Deliverables¶
GANTT¶
Week 9 is when the project should be nearing it's final iteration and focus shifts to final documentation. With an e-textiles project, this phase includes testing, more debugging, and preparing for the piece to be interacted with during an exhibition.

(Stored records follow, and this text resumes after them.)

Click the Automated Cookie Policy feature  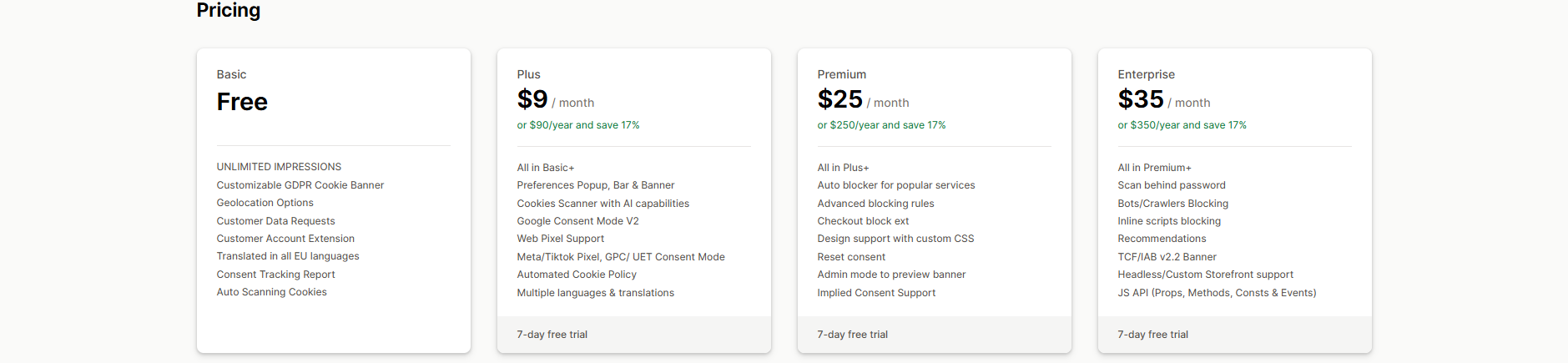click(576, 275)
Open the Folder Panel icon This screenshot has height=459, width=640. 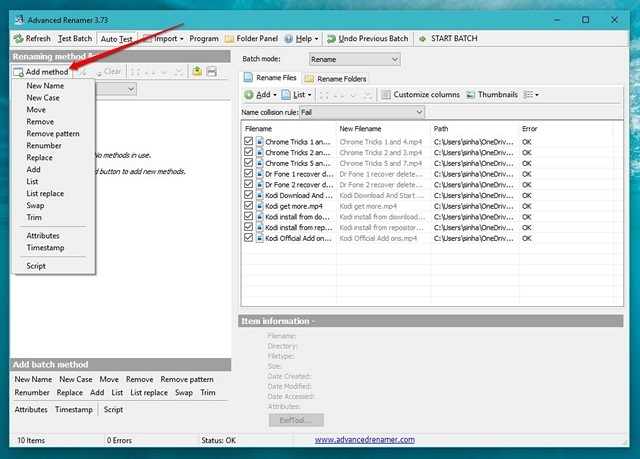click(x=229, y=39)
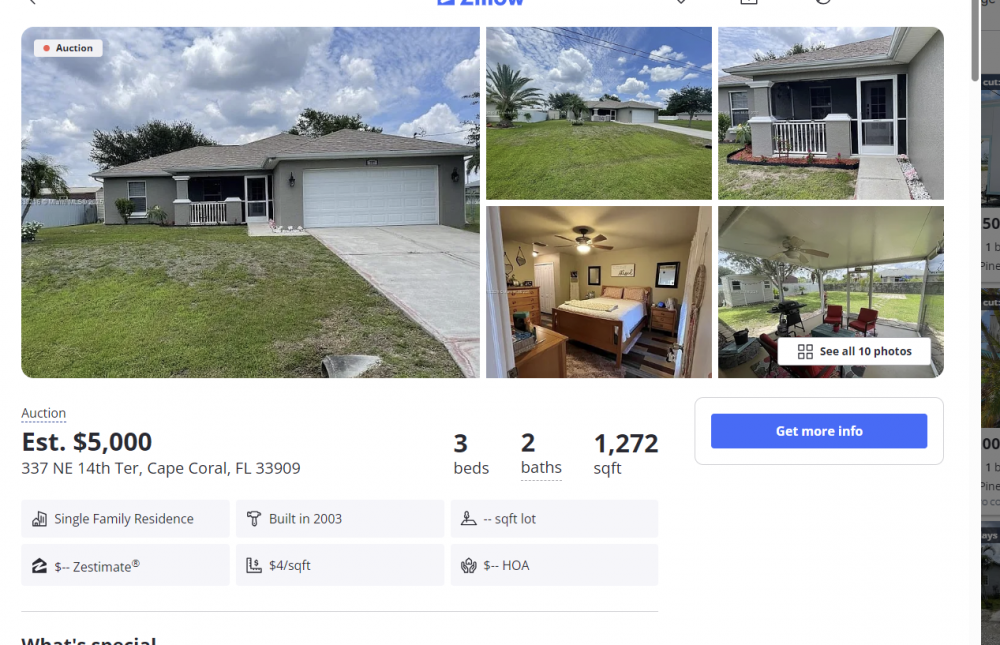Image resolution: width=1000 pixels, height=645 pixels.
Task: Click the HOA hands icon
Action: click(x=469, y=565)
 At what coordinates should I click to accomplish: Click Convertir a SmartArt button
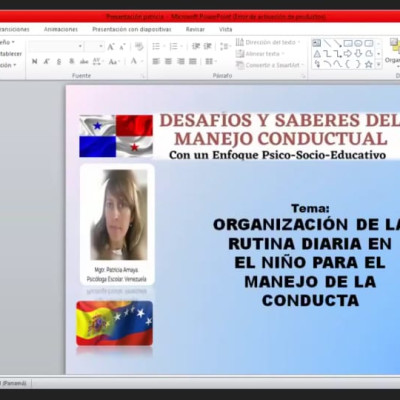(x=268, y=65)
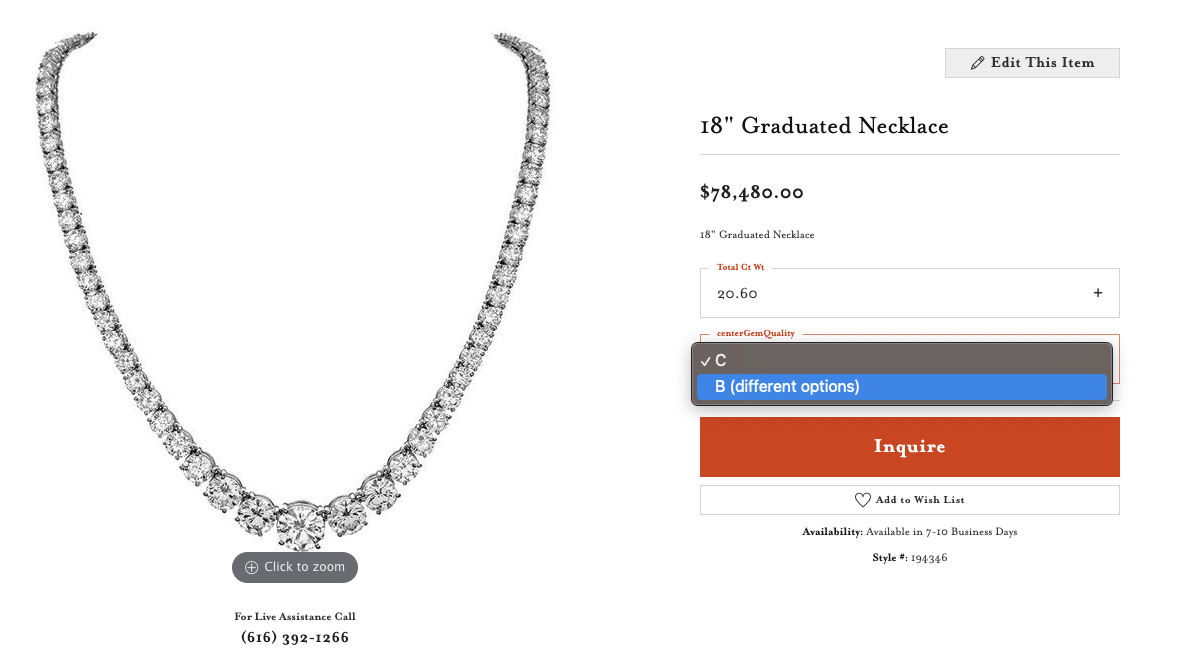Click the 18" Graduated Necklace heading

824,126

I also made a google sheets version that can be kept up-to-date.
Bill of Materials¶
| item | quantity | cost | source |
|---|---|---|---|
| rug backing fabric | 110cm | x | A. boeken (local shop) |
| undyed cotton yarn | 2 | €4.99 | A. boeken (local shop) |
| arduino UNO rev3 | 1 | €29.30 | link |
| conductive threads | 1 | €67.93 | https://www.digikey.nl/en/products/detail/kitronik-ltd/2744/8635455 |
| USB-C to USB-B Cable | 1 | €4.64 | pihut |
| 28mm Crocodile Clips, pack of 50 × 1 | 1 | €5.81 | pihut |
| Breadboard jumper cables Dupont 10cm male/male 40x | 1 | €1.40 | https://www.bitsandparts.nl/breadboard-jumper-kabeltjes-dupont-10cm-male-male-40x-p1905686 |
| Acrylic prototyping platform | 1 | €2.95 | https://www.bitsandparts.nl/prototyping-platform-acryl-voor-arduino-uno-p150194 |
| Wires | 1 | €1.95 | https://www.bitsandparts.nl/draad-1x0-14mm2-26awg-meeraderige-soepele-kern-10-meter-bruin-p1931378 |
| breadboard | 1 | €2.95 | https://www.bitsandparts.nl/breadboard-400-pins-mb102-universeel-experimenteer-board-wit-p121048 |
Material Note¶
I dyed yarns I already had in my yarn stash from previous projects over the years. There is really not a good way to quantify the data on this yarn, both in amount used or in cost. I will share more about the dye process and my notes, but I did not use up all of the yarn I dyed. I had leftover yarn in all of the colors.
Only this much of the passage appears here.